Bien que leurs niveaux de développement et de mise en oeuvre soient encore inégaux à ce jour, quelques initiatives régionales en matière des droits de l'homme existent également50(*). En Europe, nous pouvons citer entre autres sources des droits de l'homme : la Convention européenne des droits de l'homme (1950), la Charte sociale européenne (1989) et la Charte des droits fondamentaux (2000). Dans les Amériques, il y a : la Déclaration américaine des droits et devoirs de l'homme (1948), la Convention américaine relative aux droits de l'homme (1969) et le Protocole à cette Convention traitant des droits économiques, sociaux et culturels (1988). En Afrique, pouvons-nous énumérer : la Charte africaine des droits de l'homme et des peuples (1981) (3) et le Protocole à cette Charte relatif au droit des femmes (2003).

Outre ces sources normatives, il y a également la jurisprudence, la coutume internationale, les principes généraux du droit et la doctrine.

1. La Déclaration universelle des droits de l'homme

Juridiquement, la Déclaration universelle n'est qu'une résolution de l'Assemblée générale de l'ONU, soit un acte dépourvu de caractère obligatoire, à l'inverse d'un traité international qui oblige les Etats qui le ratifient ou y adhèrent51(*). A l'origine du texte, la Commission des droits de l'homme avait souhaité aboutir rapidement à l'adoption d'un document énonçant les droits de l'homme, ce qui, l'avenir devait en adopter la confirmation, eût été impossible pour un instrument contraignant.

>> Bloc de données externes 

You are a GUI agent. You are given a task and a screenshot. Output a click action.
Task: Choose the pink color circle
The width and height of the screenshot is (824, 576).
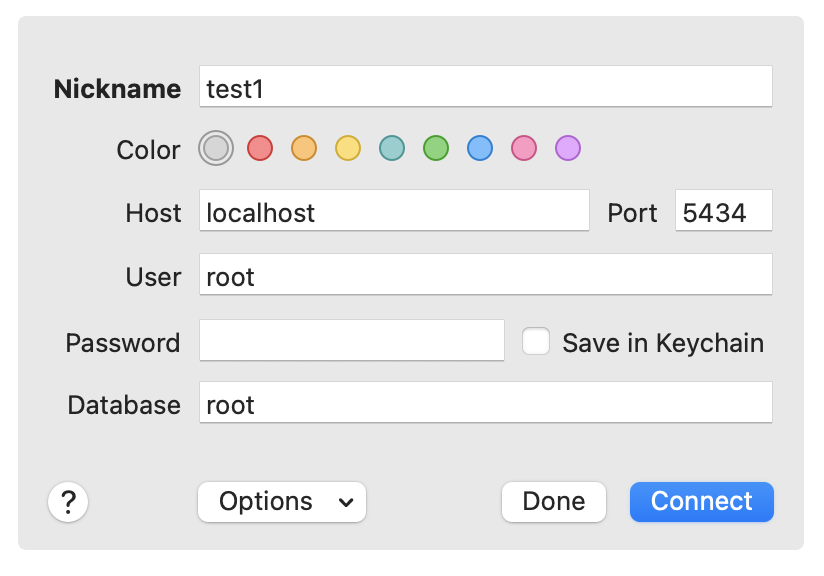coord(524,148)
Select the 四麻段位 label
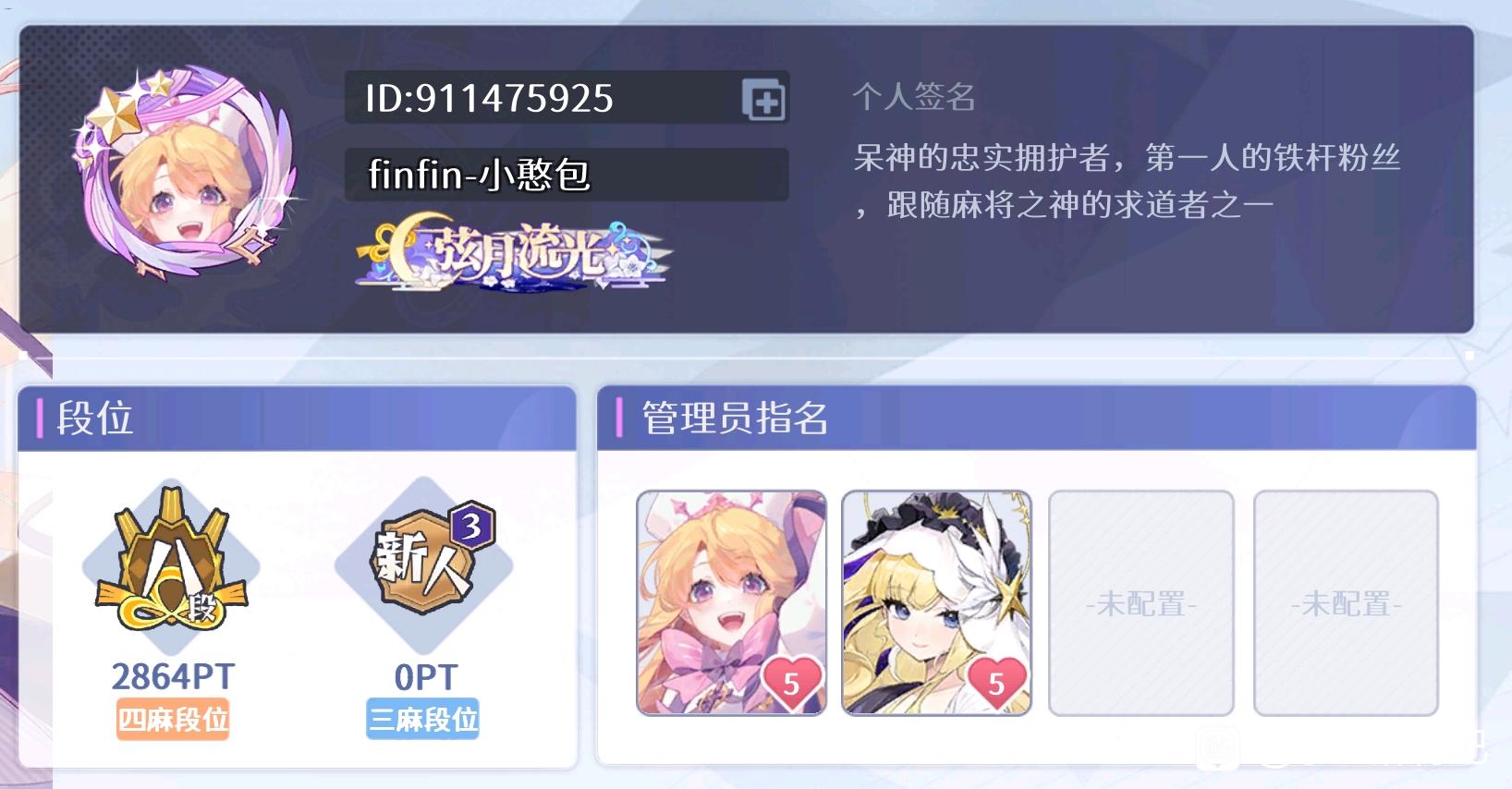The height and width of the screenshot is (789, 1512). 173,719
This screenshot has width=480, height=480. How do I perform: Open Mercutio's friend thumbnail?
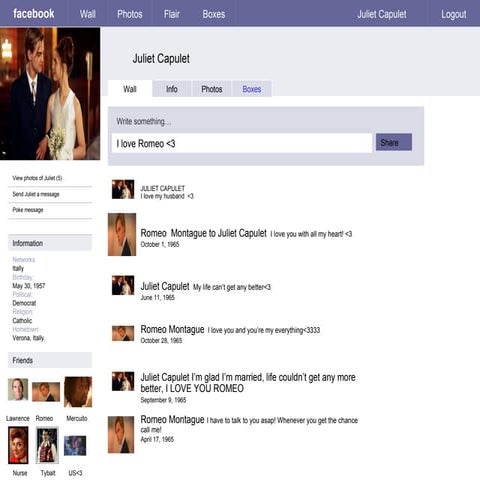coord(78,392)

Le Préambule de la Déclaration réaffirme le lien entre la protection de la personne humaine et le maintien de la paix, rappelle que les Etats membres « se sont engagés à assurer, en coopération avec l'Organisation des Nations unies, le respect universel et effectif des droits de l'homme et des libertés fondamentales » et indique qu'une conception commune de ces droits et libertés est de plus haute importance pour remplir cet engagement.

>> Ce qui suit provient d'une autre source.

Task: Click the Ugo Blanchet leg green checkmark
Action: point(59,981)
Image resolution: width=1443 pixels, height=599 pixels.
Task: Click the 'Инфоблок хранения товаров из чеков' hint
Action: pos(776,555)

Mais la Déclaration, comme le souligne Patrick WACHSMANN, est un idéal commun à atteindre par tous les peuples et toutes les nations afin que tous les individus et tous les organes de la société, ayant cette Déclaration constamment à l'esprit, s'efforcent, par l'enseignement et l'éducation, de développer le respect de ces droits et libertés et d'en assurer, par des mesures progressives d'ordre national et international, la reconnaissance et l'application universelles et effectives.

Déjà cet instrument juridique international prévoit le droit à la liberté d'expression et le droit à l'information, notamment quand il dispose que « Tout individu a droit à la liberté d'opinion et d'expression, ce qui implique le droit de ne pas être inquiété pour ses opinions et celui de chercher, de recevoir et de répandre, sans considération de frontières, les informations et les idées par quelque moyen d'expression que ce soit »52(*).

2. Le Pacte international relatif aux droits civils et politiques

Nous tenons à examiner cet instrument juridique dans le souci d'asseoir la base de la consécration du droit à la liberté d'expression et du droit à l'information.

En effet, le 16 décembre 1966, l'Assemblée générale de l'Organisation des Nations Unies adopte deux pactes dans sa résolution 2200 A (XXI) : le Pacte international sur les droits civils et politiques et le Pacte international sur les droits économiques, sociaux et culturels. Ces deux pactes viennent compléter et renforcer la Déclaration universelle des droits de l'homme de 1948.

Le Pacte international relatif aux droits civils et politiques revêt un caractère contraignant plus marqué, ce qu'atteste bien son article 2 quand il indique que « Les Etats parties au présent Pacte s'engagent à prendre, en accord avec leurs procédures constitutionnelles et avec les dispositions du présent Pacte, les arrangements devant permettre l'adoption de telles mesures d'ordre législatif ou autre, propres à donner effet aux droits reconnus dans le présent Pacte qui ne seraient pas déjà en vigueur»53(*). Le pacte s'attache aussi à encadrer la limitation que les libertés qu'il consacre pourront subir lors de circonstances exceptionnelles.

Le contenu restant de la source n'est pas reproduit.